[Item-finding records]

====

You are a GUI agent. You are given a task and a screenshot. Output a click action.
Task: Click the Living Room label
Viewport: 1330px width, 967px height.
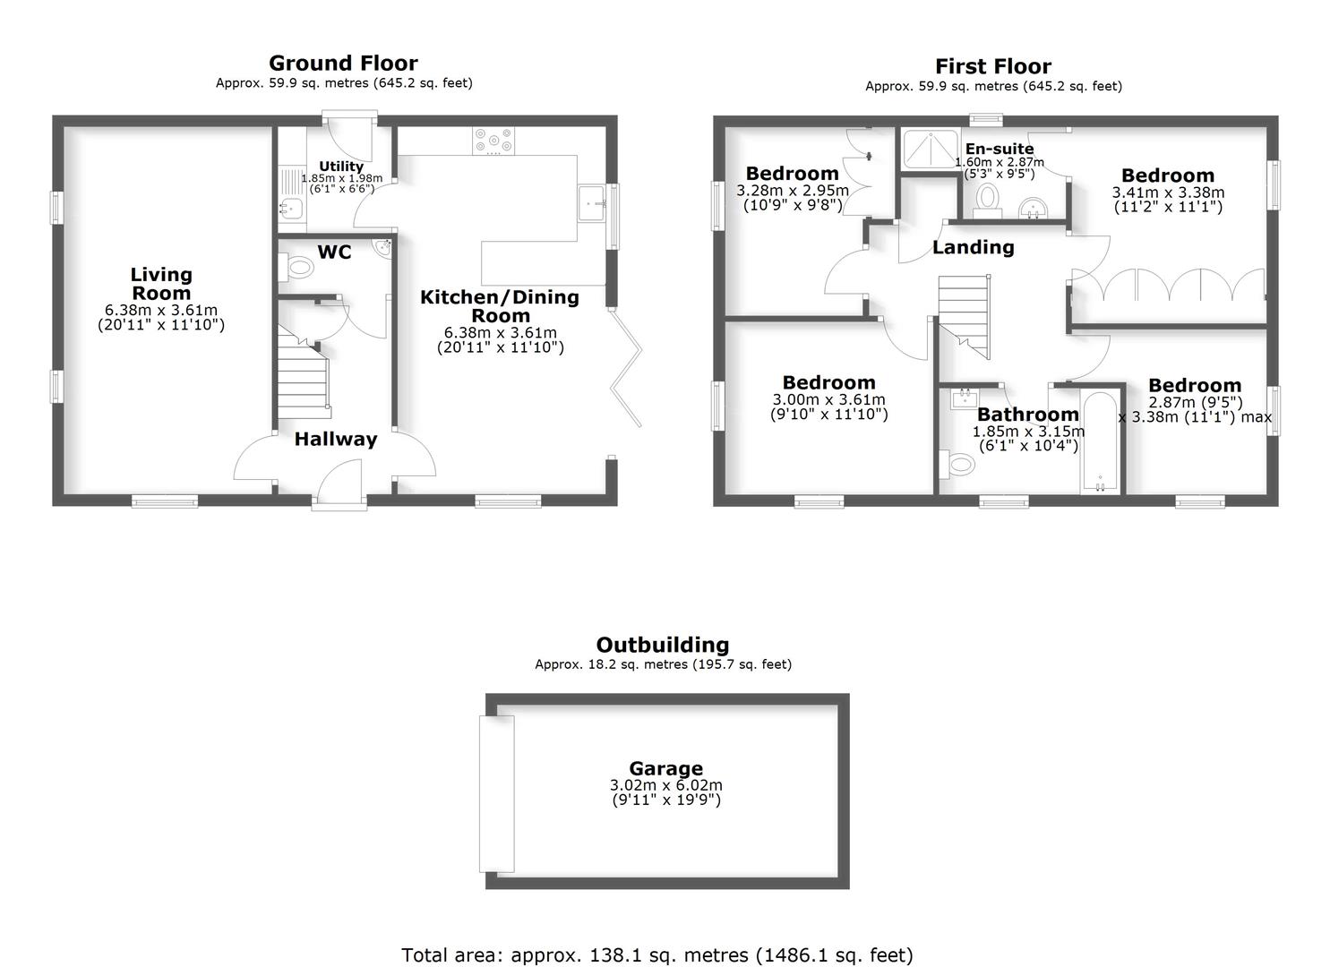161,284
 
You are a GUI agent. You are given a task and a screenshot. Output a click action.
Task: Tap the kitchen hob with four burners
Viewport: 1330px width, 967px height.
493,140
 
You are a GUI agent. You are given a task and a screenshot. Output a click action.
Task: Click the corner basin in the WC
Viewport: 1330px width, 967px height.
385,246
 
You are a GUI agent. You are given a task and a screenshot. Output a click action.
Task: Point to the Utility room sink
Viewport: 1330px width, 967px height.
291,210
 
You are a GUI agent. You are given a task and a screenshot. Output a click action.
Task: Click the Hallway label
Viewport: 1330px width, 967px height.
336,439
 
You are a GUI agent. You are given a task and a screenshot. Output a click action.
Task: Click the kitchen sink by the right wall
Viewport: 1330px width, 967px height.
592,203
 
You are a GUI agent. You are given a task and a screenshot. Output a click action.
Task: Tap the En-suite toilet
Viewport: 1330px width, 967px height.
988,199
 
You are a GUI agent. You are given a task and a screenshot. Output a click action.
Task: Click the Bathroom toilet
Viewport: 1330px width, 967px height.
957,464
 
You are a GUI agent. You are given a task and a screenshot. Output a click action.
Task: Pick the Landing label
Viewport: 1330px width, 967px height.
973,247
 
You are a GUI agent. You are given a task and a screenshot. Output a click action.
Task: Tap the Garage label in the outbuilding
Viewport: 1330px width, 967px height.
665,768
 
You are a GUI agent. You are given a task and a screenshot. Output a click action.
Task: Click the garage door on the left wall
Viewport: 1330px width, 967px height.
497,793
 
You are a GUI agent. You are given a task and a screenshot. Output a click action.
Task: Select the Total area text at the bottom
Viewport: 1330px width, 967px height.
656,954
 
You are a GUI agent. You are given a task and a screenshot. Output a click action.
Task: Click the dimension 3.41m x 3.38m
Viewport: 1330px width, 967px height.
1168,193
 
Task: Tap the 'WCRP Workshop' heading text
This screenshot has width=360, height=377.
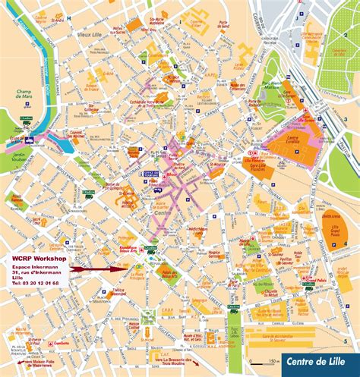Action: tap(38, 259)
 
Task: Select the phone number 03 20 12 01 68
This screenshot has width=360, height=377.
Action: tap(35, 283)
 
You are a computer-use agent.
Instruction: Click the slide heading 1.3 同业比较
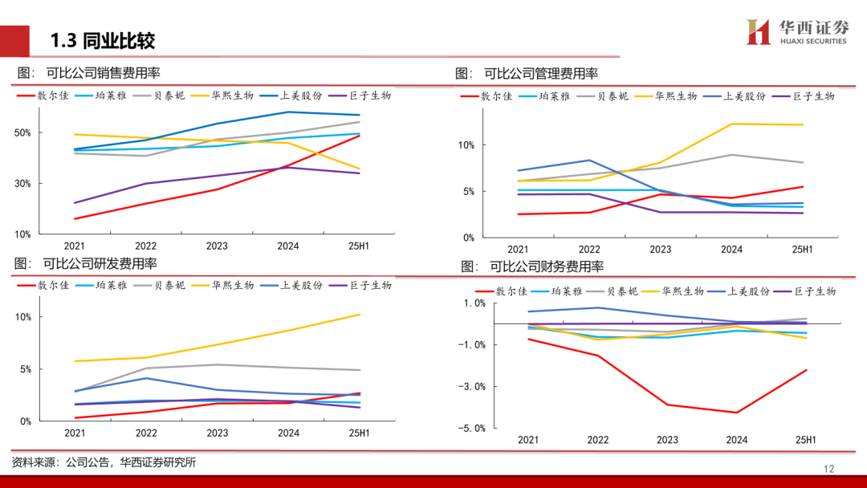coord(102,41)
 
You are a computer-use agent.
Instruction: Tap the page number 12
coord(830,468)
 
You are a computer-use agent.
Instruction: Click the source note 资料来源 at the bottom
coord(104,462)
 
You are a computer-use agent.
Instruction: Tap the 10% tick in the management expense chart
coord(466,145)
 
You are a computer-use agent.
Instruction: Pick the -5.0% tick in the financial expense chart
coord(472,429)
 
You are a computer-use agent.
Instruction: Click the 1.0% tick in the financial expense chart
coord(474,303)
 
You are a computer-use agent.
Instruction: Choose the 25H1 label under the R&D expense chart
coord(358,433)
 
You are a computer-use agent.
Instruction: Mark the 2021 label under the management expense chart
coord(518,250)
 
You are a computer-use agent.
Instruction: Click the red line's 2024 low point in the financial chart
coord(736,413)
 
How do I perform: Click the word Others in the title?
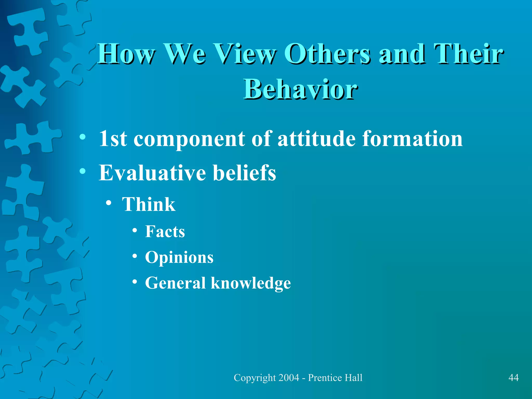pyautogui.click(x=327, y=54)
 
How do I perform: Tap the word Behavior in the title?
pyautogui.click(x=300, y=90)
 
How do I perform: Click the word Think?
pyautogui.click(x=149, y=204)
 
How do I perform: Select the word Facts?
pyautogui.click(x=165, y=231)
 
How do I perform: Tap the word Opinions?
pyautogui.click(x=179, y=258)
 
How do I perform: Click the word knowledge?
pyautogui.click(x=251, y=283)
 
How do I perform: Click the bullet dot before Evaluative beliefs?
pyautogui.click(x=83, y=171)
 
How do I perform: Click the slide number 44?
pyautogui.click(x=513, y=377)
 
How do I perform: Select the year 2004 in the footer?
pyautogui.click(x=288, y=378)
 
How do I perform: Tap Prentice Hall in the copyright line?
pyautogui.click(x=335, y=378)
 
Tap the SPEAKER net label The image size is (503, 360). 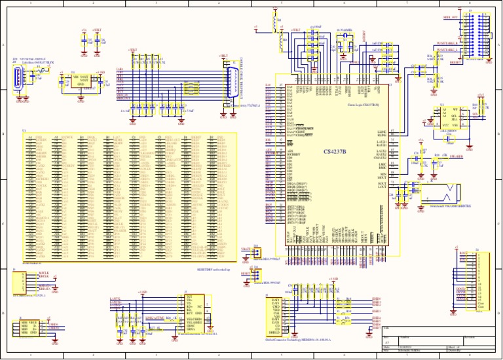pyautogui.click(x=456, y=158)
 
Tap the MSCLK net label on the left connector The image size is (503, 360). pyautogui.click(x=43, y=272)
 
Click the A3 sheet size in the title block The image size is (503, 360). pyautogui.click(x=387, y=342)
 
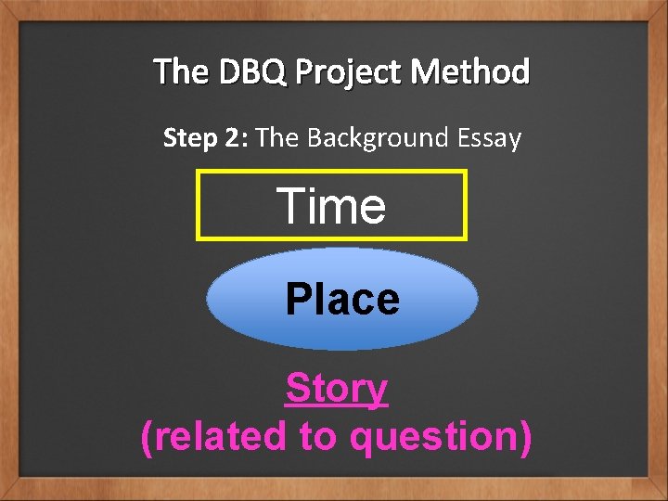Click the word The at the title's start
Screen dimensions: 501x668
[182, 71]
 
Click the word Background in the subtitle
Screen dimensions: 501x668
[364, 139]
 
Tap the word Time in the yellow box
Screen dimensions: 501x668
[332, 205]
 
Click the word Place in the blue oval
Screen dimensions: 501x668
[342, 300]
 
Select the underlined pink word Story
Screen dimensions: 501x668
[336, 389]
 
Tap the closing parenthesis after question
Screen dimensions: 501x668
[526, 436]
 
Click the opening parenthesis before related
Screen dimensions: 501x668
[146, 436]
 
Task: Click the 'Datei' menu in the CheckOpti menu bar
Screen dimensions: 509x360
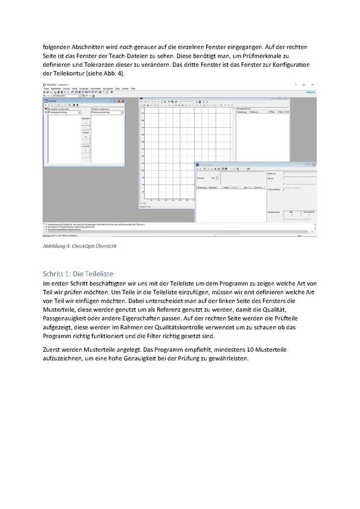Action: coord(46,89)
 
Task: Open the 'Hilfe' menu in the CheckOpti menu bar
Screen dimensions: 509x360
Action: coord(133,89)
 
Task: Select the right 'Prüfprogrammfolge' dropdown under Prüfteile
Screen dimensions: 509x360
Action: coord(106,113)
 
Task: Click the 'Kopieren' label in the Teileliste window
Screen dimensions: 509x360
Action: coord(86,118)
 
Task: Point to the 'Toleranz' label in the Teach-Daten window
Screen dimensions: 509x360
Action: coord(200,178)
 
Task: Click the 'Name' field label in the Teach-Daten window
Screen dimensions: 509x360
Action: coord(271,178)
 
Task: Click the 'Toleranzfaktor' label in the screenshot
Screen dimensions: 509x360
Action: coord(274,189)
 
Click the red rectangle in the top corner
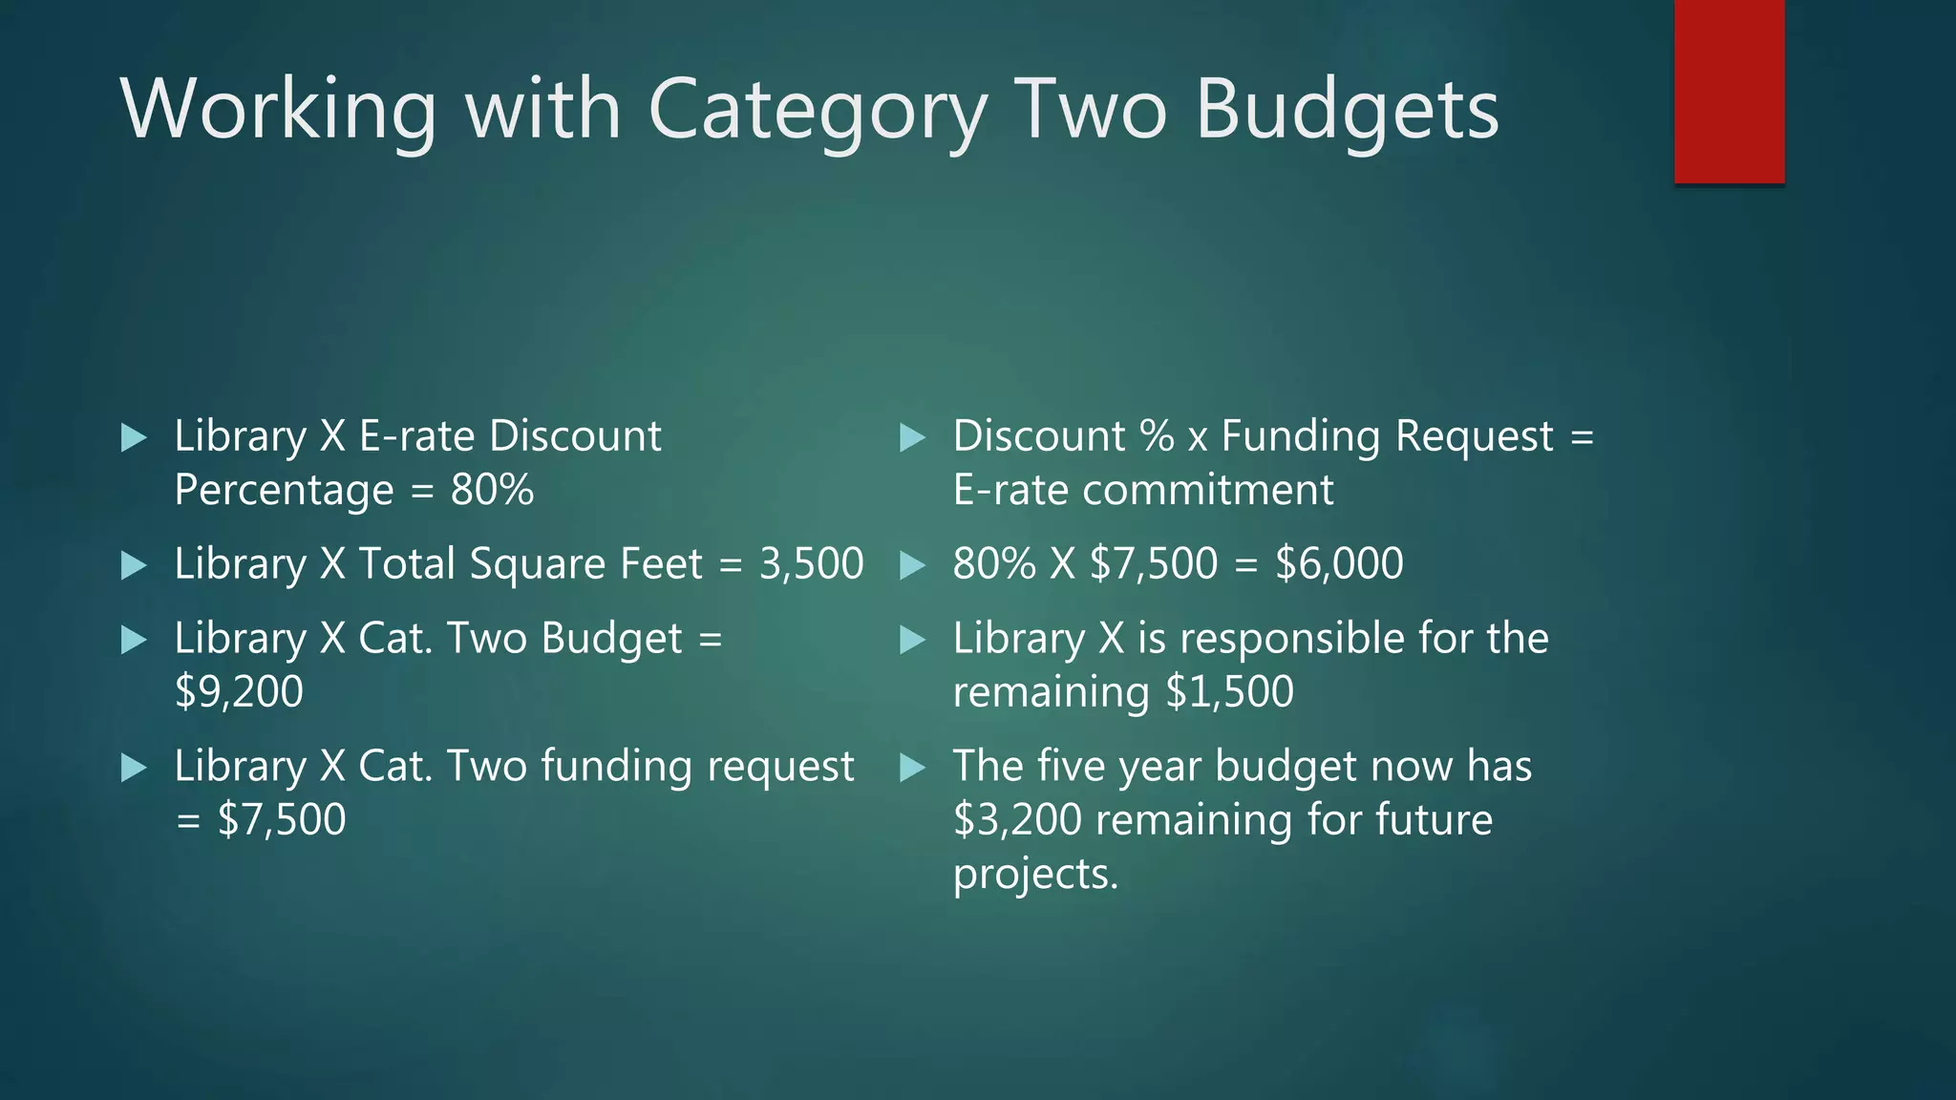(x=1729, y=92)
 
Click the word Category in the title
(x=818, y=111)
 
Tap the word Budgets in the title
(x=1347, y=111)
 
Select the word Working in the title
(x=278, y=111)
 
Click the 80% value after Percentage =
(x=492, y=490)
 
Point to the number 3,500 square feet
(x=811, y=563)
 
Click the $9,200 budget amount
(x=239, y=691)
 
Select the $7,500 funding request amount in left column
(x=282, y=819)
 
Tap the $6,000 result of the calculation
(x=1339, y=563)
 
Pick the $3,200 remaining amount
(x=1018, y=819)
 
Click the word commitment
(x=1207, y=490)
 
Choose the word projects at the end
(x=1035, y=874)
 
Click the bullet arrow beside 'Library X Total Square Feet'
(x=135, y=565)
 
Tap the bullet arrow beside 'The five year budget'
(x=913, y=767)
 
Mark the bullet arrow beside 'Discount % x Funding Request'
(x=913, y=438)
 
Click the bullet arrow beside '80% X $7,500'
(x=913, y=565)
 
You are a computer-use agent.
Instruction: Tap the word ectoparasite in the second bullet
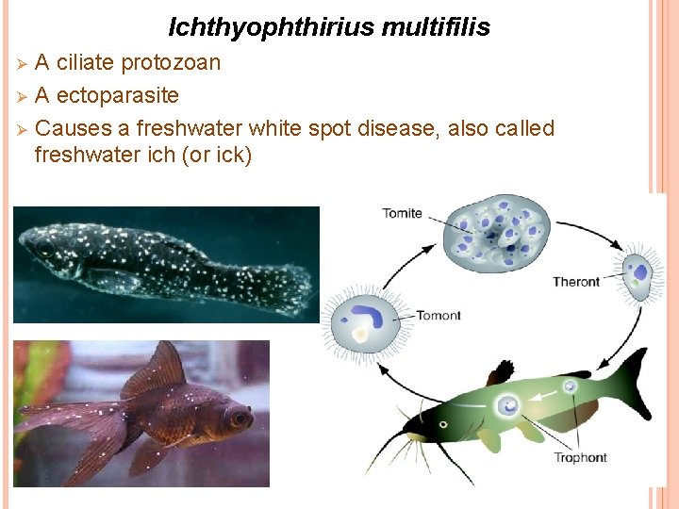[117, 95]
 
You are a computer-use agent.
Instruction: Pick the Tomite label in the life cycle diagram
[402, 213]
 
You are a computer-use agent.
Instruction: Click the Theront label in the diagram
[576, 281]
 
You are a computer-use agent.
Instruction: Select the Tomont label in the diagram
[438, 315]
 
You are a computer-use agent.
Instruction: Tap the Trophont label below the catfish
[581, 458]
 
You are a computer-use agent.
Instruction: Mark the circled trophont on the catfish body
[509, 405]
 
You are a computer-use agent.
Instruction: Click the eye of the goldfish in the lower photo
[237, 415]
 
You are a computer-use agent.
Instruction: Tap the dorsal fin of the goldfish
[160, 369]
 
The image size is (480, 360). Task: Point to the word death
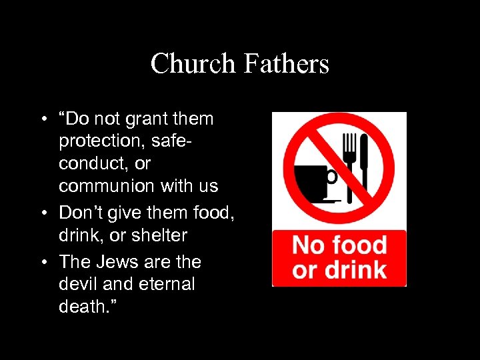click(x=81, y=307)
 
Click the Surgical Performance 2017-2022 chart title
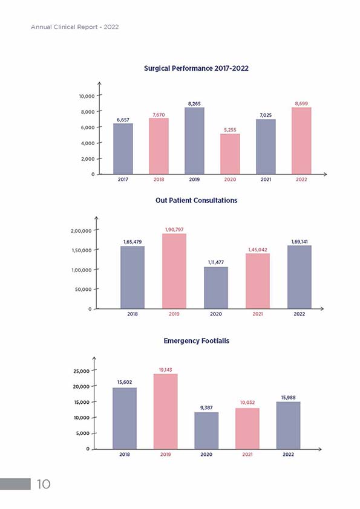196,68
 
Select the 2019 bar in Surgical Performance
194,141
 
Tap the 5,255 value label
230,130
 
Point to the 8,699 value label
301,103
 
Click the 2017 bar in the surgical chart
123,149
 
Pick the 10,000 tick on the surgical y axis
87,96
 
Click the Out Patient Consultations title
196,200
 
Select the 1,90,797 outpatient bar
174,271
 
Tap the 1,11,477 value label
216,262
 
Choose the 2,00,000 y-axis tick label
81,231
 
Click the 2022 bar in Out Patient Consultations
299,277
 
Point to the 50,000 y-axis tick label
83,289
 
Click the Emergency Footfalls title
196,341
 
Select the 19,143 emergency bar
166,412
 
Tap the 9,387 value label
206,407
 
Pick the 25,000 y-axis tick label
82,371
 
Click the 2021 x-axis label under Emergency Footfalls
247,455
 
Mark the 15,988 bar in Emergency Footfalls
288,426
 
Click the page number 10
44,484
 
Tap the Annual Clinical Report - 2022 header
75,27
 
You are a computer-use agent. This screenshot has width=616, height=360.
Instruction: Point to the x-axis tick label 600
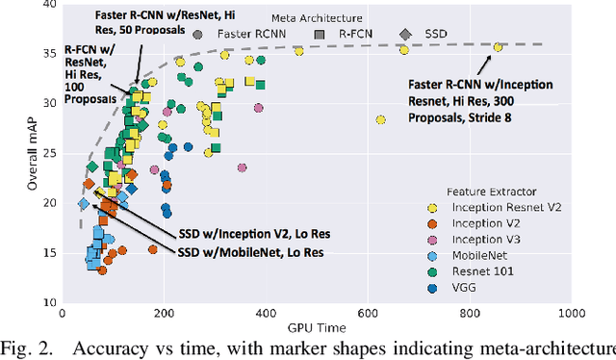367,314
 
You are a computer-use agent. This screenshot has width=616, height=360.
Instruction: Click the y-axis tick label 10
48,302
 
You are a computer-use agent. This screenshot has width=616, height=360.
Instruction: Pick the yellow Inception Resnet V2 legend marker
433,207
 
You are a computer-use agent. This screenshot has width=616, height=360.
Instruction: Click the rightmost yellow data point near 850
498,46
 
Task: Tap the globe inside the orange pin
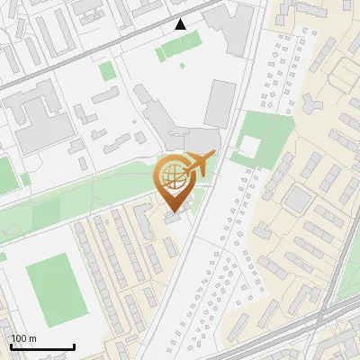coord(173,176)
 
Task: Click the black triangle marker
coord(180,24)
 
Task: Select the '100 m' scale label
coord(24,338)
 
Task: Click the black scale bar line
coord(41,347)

====

Resize the answers in the lines starting with the line containing "Mark the 15,988 bar in Emergency Footfalls" and going on through the last line above, multiplying every coordinate by 0.5 and rounding to whole numbers with halves rounded up. Give only these lines again, requests unchanged, and leave the pictures out.

Mark the 15,988 bar in Emergency Footfalls
144,213
 
Click the page number 10
22,242
 
Tap the Annual Clinical Report - 2022 header
38,14
 
You are a computer-use agent. This screenshot has width=616, height=360.
Instruction: Point to the x-axis tick label 600
184,157
 
You are a computer-use agent. This screenshot has width=616, height=360.
Instruction: Click the y-axis tick label 10
24,151
 
You are a computer-use agent. This screenshot has width=616, height=360.
Instruction: Pick the yellow Inception Resnet V2 legend marker
217,104
 
You are a computer-use agent. This screenshot has width=616, height=360.
Instruction: Click the rightmost yellow data point near 850
249,23
 
Task: Tap the globe inside the orange pin
coord(87,88)
 
Task: Click the black triangle marker
coord(90,12)
 
Task: Select the '100 m' scale label
coord(12,169)
 
Task: Click the black scale bar line
coord(21,174)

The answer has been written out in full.